Tremont Tower, 3311 Yupon St., Houston

It didn’t garner much local attention, but a certain local condo building — along with a few close friends — made a star appearance in last week’s big mortgage-scam announcement by the FBI. More than 400 people were charged in 144 separate mortgage fraud cases nationwide over the last 3 months as part of the agency’s “Operation Malicious Mortgage.” Six of those arrests were in Houston:

This indictment charges Houston-area residents Frankthea Annette Williams, Ishmael Boyd Laryea, Charles Joseph-DeShawn Wilson, Kristen Anne Way and Robert Wilfred Stanley, and Tasha Rene Bellow, of Burbank, Calif., with engaging in a scheme to defraud by providing false and fraudulent information to residential lenders to induce the lenders to fund the purchase of single family homes and condominium units.

11 News reporter Allison Triarsi describes how the scams worked:

The suspects would find a home for sale, let’s say $200,000.

They would then get a phony appraisal that would almost double the home’s actual value. In that case, $400,000.

The culprits would then look for an investor. That’s someone to actually put the house in their name using their good credit for the closing and title.

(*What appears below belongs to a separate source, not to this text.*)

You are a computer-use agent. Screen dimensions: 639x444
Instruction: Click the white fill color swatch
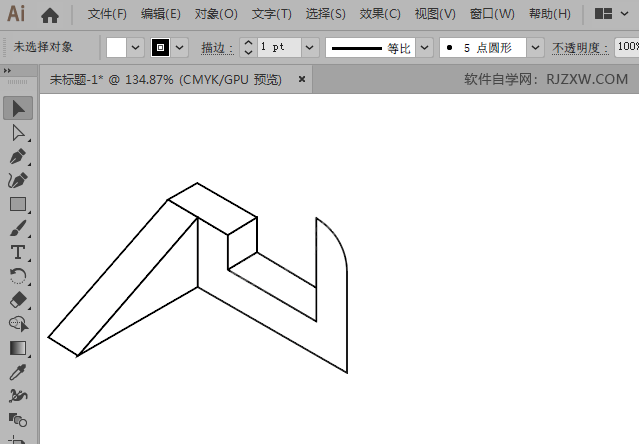point(117,47)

A bank would then loan the money for the house, which has the phony appraisal value. The crooks would then pay the seller the $200,000 asking price and pocket the other $200,000.

Here’s a question. If you were trying to run this scam, where would you find properties you could get appraised for as much as twice their actual value? Sure, Houston had some price runups . . . and yes, appraisals can be played. But why fake something you don’t have to?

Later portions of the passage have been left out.